Getting to Pampachiri is a quite a mission, first you need to get to Andahuaylas a small city between Ayacucho and Cusco. Andahuaylas hasn’t too much to offer apart from a couple of nice squares, a church with reggae Jesus and a good indigenous market. It is a decent place to stop if you want to explore this region or take a break when travelling on the tough vomit inducing Ayacucho – Cusco road. It is 340km from Cusco and 240km from Ayacucho. There are a reasonable amount of buses and collectivos from both cities.
There are plenty of half decent hotels and a few safe restaurants to eat in. We spent one night in Andahuaylas in Sol de Oro, they gave us all the information we needed to get to Pampachiri.
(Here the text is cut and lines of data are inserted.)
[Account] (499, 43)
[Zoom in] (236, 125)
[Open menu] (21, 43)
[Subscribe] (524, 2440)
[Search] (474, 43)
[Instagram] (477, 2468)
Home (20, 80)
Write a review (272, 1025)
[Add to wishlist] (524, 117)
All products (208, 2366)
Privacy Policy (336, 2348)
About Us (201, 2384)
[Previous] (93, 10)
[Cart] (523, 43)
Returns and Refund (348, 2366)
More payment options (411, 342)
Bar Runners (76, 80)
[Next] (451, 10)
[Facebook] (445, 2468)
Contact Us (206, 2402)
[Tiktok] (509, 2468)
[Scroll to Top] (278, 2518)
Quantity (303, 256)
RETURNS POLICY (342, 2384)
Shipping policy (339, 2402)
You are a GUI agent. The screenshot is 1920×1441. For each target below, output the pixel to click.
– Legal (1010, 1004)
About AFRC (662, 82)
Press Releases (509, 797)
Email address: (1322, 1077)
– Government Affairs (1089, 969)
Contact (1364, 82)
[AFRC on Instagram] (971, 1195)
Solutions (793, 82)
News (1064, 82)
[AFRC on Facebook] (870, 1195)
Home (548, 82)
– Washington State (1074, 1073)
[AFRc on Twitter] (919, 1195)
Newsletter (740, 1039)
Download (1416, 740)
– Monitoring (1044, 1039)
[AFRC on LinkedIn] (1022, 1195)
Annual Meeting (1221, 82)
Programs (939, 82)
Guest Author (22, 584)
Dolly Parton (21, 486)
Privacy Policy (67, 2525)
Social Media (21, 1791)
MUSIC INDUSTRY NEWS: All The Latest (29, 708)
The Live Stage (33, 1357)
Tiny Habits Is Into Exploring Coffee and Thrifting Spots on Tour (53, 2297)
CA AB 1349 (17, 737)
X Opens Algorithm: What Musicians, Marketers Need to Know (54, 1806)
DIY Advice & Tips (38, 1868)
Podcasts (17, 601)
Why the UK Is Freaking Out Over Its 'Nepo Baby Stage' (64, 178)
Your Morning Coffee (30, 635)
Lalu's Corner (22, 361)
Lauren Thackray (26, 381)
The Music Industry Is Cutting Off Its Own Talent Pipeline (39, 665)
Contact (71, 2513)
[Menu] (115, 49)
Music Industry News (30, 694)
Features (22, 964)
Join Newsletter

We found a collectivo company Empresa de Transportes Turismo Pampachiri that goes to Pampachiri every day at midday – there was another company nearby that does the same trip at about the same time. We went early to book our seat and then explored the market and the town while we waited – I recommend stocking up on food as Pampachiri can be very limited. Our collectivo was comfortablish as we were in the front seats (Niamh was wedged in the middle knees impaled into the dashboard), it was overfilled to about 24 people as is always the case in Peru.
The journey was very scenic, with views down into Andahuaylas to start, followed by a country airport and rural countryside with mountains, river valleys, villages and plenty of vicunas, llamas, alpacas and sheep. You travel as high as 4348 metres on the Abra Alalaya Pass. There are a fair few scary patches with massive drops off the mainly dirt road, we were fortunate, depending on your outlook, as our driver drove exceptionally slowly (maybe vehicle preservation), he also kept crossing himself. We were overtaken by everything, scooters, motorbikes and the other collectivo – I felt like I could get out and push to speed him up.
With our slow speed we were worried that Pampachiri’s accommodations may be full when we arrived. It took about 4 hours 30 to travel the normally 3 hours 30 110km journey but he got us there alive with our hearts intact.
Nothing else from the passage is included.